** BEGIN **

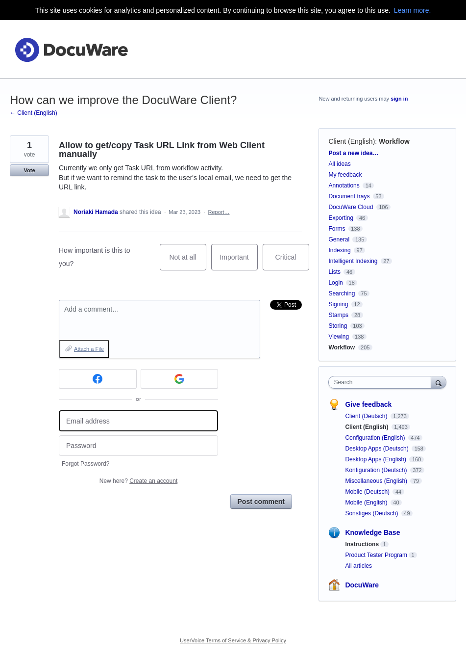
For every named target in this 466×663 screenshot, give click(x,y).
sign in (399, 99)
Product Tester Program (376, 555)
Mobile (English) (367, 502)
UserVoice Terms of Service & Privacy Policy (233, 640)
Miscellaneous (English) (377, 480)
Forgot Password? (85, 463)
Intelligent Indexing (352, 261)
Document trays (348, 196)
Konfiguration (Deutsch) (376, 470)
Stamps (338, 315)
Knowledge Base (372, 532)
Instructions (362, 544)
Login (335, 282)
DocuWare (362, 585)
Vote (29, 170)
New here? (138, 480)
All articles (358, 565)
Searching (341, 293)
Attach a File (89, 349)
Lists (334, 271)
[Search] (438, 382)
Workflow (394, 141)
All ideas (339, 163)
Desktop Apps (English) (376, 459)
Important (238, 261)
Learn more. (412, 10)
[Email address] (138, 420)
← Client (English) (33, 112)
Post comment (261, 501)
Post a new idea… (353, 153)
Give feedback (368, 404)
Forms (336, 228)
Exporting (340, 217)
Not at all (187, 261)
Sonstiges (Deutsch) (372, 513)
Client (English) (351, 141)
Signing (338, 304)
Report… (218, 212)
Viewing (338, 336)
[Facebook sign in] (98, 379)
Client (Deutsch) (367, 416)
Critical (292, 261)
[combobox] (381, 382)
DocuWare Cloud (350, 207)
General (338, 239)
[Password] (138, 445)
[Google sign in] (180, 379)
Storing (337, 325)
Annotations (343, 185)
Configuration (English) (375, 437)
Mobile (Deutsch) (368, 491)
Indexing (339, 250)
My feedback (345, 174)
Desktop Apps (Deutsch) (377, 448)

** END **
** BEGIN **

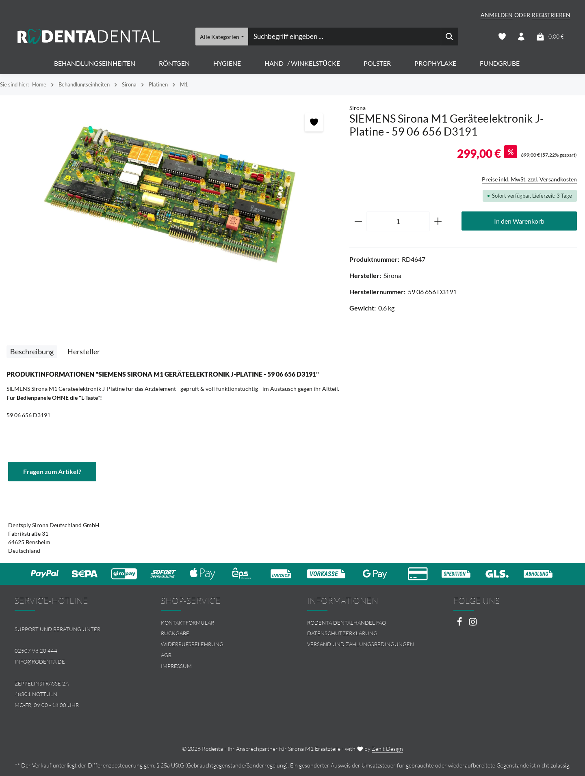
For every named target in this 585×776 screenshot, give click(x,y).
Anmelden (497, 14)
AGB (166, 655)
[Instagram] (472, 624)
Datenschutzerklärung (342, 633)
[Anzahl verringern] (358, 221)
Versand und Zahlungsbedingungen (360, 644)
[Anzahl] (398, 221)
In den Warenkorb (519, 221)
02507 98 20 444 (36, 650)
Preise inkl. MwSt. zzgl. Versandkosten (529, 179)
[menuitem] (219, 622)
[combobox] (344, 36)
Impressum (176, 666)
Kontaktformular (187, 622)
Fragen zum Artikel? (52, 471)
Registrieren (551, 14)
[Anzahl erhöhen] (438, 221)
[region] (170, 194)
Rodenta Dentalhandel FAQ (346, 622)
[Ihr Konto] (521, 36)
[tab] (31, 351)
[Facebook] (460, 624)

** END **

= Aim of the task =
Edit the entries from the line containing "For every named target in this 466×663" through the line containing "My feedback (345, 174)" so that "Stamps" becomes "Seals", leaving everything else as it is.

= Task output =
For every named target in this 466×663 screenshot, give click(x,y).
sign in (399, 99)
Product Tester Program (376, 555)
Mobile (English) (367, 502)
UserVoice Terms of Service & Privacy Policy (233, 640)
Miscellaneous (English) (377, 480)
Forgot Password? (85, 463)
Intelligent Indexing (352, 261)
Document trays (348, 196)
Konfiguration (Deutsch) (376, 470)
Seals (338, 315)
Knowledge Base (372, 532)
Instructions (362, 544)
Login (335, 282)
DocuWare (362, 585)
Vote (29, 170)
New here? (138, 480)
All articles (358, 565)
Searching (341, 293)
Attach a File (89, 349)
Lists (334, 271)
[Search] (438, 382)
Workflow (394, 141)
All ideas (339, 163)
Desktop Apps (English) (376, 459)
Important (238, 261)
Learn more. (412, 10)
[Email address] (138, 420)
← Client (English) (33, 112)
Post comment (261, 501)
Post a new idea… (353, 153)
Give feedback (368, 404)
Forms (336, 228)
Exporting (340, 217)
Not at all (187, 261)
Sonstiges (Deutsch) (372, 513)
Client (English) (351, 141)
Signing (338, 304)
Report… (218, 212)
Viewing (338, 336)
[Facebook sign in] (98, 379)
Client (Deutsch) (367, 416)
Critical (292, 261)
[combobox] (381, 382)
DocuWare Cloud (350, 207)
General (338, 239)
[Password] (138, 445)
[Google sign in] (180, 379)
Storing (337, 325)
Annotations (343, 185)
Configuration (English) (375, 437)
Mobile (Deutsch) (368, 491)
Indexing (339, 250)
My feedback (345, 174)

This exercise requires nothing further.